Forschungsthemen

Erforschung seltener Krebsarten

In Rahmen des FFG COIN-Projektes VISIOMICS wurde von VRVis in Kooperation mit der St. Anna Kinderkrebsforschung und weiteren Partner in Wien eine webbasierte Plattform zur integrierten Exploration von Multi-Omics- und klinischen Daten geschaffen, die visuelle und automatische Datenanalyse vereint. Ein Ziel in der Forschung ist die Klassifizierung von Tumoren sowie die patientenspezifische Risikostratifizierung und Überlebensvorhersage. Eine vollständige Integration multiskalarer genomweiter (Multi-Omics-)Datensätze, wie zelluläre Merkmale, Genomik, Genexpression und/oder epigenetischer Daten mit klinischen Daten, unterstützt die Erforschung von Krebsarten im Patientenkontext, und kann so helfen, die individuelle Krebsdiagnostik gerade bei seltenen Krebsarten zu verbessern. Während Machine und Deep Learning-Ansätze auf einen größeren Datenbestand angewiesen sind, um Modelle zu lernen, stellt die von VRVis entwickelte Plattform zur visuellen Datenexploration gerade für seltene Krebsarten, für die jeweils nur wenige Datensätze vorhanden sind, für die Forschenden eine Alternative dar, um komplexe Zusammenhänge zu analysieren und neue Hypothesen zur entwickeln.
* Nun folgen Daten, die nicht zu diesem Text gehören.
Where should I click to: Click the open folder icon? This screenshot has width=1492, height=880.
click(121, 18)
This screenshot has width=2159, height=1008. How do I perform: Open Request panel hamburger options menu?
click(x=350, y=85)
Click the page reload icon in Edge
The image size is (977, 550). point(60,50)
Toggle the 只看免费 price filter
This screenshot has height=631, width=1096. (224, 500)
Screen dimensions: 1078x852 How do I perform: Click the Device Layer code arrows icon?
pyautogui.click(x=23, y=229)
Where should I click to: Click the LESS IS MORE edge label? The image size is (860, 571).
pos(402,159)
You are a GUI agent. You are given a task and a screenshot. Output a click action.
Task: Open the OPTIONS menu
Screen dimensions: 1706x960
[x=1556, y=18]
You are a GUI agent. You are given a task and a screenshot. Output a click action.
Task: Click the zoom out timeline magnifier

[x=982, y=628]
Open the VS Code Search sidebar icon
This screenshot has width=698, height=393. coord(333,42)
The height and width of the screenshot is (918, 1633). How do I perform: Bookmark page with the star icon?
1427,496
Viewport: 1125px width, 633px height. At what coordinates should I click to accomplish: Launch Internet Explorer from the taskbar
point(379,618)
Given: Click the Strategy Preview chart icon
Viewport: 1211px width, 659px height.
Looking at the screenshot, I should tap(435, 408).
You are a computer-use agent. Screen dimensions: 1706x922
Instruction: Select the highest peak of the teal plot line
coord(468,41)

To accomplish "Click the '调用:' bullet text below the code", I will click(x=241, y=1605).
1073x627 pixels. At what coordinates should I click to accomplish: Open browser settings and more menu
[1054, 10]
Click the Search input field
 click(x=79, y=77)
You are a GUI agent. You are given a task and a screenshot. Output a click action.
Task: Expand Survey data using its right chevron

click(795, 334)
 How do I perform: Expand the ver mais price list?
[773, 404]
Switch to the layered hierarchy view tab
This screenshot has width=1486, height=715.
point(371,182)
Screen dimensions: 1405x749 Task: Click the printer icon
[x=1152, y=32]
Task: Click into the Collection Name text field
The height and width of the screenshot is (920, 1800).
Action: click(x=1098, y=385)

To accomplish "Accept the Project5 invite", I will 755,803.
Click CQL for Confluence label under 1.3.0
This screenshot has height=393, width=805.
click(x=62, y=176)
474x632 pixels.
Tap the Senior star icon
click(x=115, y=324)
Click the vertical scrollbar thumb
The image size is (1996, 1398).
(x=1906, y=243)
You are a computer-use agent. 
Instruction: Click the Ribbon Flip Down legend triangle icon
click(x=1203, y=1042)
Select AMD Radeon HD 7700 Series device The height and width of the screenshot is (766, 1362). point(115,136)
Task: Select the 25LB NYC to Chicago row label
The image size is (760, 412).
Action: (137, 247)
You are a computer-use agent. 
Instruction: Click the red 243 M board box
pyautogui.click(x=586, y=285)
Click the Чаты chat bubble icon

Verbesserung statistischer Aussagekraft von Langzeitstudien

Medizinische Langzeituntersuchungen beschäftigen sich oft mit Zusammenhängen von Risikofaktoren und dem Auftreten von Krankheiten. Dabei fallen große Mengen an Daten an, zugleich ist aber auch das Fehlen von Daten eine der großen Herausforderungen. Der Ausfall von Patientinnen und Patienten und nicht erfasste Werte zählen zu den größten statistischen Problemen bei der Auswertung von Langzeitstudien. Nicht korrekt behandelt, verursachen sie ein Bias in der Datenauswertung, reduzieren so die statistische Aussagekraft und damit den Wert der Ergebnisse. Mit VIVID wurde gemeinsam mit Epidemiologen der Universität Greifswald eine Visual Analytics-Applikation entwickelt, die es ermöglicht, in klinischen Kohortenstudien fehlende Werte aufzuspüren und deren Charakter zu bestimmen. VIVID integriert auch Methoden, um fehlende Daten zu ersetzen und deren Validität zu beurteilen. VIVID wurde von unserem Wissenschaftspartner der Universität Magdeburg unter Mitwirkung von VRVis entwickelt.

  • S. Alemzadeh, U. Niemann, T. Ittermann, H. Völzke, D. Schneider, M. Spiliopoulou, K. Bühler, and B. Preim, “Visual Analysis of Missing Values in Longitudinal Cohort Study Data,” Computer Graphics Forum, vol. 45, no. 3, pp. 1–13, May 2019.